Misalnya, penari yang lahir pada Senin Kliwon (15) harus memakai kemben merah, sedangkan penari yang lahir pada Selasa Legi (10) harus memakai kemben biru.

  1. Penentuan Waktu Pertunjukan Begalan 

Selanjutnya, contoh penggunaan kalender Jawa dalam seni dan kesenian juga bisa dilihat dari pertunjukan Begalan. 

Penampilan Begalan biasanya berdasarkan tradisi pernikahan adat Jawa yang menggunakan kalender Jawa sebagai pedoman. 

Begalan adalah seni pertunjukan yang menggunakan dialog lucu dan nyanyian sebagai media untuk menghibur pengantin dan tamu undangan. 

Pertunjukan ini biasanya ditampilkan pada saat pengantin laki-laki menjemput pengantin perempuan di rumahnya atau saat pengantin perempuan masuk ke rumah pengantin laki-laki. 

Waktu pertunjukan begalan harus sesuai dengan tanggal baik untuk pernikahan berdasarkan weton pasangan. 

Weton yang baik adalah yang memiliki neptu genap dan besar. Misalnya, Senin Kliwon (15), Selasa Legi (10), Rabu Pahing (9), Kamis Pon (14), atau Jumat Wage (13).

Tentang Penggunaan Kalender Jawa Dalam Kesenian Jawa

Penggunaan Kalender Jawa dalam kesenian tradisional masyarakat Jawa memiliki peran yang tak ternilai. 

Kalender Jawa tidak hanya menjadi dasar waktu, tetapi juga memiliki simbolisme yang dalam pada karya seni. 

Baca Juga: Hari Baik Menebang Pohon, Kenali Tradisi Brubuh!

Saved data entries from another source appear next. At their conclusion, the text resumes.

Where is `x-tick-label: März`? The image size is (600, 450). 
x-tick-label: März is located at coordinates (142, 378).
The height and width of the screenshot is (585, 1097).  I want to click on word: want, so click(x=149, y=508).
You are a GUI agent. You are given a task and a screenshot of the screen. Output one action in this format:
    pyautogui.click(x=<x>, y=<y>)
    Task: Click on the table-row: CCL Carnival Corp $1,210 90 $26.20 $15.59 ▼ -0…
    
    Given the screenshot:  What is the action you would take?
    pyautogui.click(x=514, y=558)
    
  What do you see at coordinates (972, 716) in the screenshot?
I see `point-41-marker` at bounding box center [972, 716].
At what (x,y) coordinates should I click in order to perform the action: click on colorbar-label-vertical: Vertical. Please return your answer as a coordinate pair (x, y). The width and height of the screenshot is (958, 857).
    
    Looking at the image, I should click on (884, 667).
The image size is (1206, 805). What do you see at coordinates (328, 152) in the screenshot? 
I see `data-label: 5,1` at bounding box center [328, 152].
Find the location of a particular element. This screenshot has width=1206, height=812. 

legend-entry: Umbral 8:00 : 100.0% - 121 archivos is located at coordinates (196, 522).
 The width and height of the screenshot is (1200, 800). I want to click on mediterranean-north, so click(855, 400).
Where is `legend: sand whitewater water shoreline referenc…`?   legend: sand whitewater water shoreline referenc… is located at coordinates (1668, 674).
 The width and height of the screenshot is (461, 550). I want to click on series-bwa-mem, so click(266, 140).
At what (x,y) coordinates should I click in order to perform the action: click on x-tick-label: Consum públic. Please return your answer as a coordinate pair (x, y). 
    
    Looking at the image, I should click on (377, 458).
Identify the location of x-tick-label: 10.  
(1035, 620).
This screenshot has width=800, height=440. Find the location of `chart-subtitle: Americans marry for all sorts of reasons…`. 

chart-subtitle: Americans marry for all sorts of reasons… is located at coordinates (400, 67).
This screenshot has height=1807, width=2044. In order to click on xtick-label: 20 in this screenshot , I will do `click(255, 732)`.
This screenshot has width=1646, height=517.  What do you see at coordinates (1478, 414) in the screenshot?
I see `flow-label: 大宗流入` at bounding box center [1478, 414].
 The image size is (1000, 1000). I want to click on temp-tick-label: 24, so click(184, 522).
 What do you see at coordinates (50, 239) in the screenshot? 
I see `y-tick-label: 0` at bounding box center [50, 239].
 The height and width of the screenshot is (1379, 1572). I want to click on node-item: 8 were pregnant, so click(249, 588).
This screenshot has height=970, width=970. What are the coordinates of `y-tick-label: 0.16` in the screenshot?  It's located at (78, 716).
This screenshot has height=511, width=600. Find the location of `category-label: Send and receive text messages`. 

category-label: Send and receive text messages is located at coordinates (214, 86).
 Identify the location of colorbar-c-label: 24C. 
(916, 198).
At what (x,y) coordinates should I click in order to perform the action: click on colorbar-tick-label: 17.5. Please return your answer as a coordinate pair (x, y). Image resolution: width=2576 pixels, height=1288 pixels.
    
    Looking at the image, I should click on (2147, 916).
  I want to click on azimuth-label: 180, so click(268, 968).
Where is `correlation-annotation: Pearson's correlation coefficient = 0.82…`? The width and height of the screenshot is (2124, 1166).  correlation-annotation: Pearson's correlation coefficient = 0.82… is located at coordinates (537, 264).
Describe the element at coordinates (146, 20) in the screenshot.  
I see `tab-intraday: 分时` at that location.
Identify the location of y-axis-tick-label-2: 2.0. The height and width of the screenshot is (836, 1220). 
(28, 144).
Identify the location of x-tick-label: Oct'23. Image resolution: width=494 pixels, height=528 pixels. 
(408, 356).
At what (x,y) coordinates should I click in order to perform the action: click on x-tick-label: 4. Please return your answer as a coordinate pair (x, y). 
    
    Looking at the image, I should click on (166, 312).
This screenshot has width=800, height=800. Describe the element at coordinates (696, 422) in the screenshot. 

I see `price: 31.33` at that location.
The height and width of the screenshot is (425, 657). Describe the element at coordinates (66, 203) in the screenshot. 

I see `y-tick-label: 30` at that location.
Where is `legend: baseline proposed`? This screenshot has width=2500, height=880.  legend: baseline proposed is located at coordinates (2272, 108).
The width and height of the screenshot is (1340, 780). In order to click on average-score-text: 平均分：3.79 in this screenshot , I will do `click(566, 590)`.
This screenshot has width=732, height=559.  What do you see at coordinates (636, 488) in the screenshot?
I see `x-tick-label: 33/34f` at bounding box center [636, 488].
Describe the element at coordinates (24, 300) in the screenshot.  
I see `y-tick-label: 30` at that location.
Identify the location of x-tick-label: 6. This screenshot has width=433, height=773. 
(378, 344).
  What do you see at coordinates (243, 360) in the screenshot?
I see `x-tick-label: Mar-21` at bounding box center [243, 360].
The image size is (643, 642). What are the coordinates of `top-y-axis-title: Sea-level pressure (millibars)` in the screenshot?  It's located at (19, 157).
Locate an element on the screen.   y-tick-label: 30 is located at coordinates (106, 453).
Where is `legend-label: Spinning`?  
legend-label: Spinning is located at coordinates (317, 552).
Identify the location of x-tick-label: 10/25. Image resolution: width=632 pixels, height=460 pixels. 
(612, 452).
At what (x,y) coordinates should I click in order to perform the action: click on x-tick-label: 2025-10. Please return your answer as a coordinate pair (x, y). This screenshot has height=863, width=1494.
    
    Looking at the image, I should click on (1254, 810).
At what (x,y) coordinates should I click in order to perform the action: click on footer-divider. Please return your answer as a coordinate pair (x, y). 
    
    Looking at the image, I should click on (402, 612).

Meskipun terjadi modernisasi, upaya pelestarian dan revitalisasi tetap penting. 

Penggunaan kalender Jawa dalam  seni dan kesenian tradisional Jawa merupakan salah satu upaya pelestarian yang bagus agar budaya ini tetap hidup dan berkembang.

Mudah-mudahan informasi penggunaan kalender jawa pada kesenian jawa di atas dapat menjadi referensi. Semoga bermanfaat!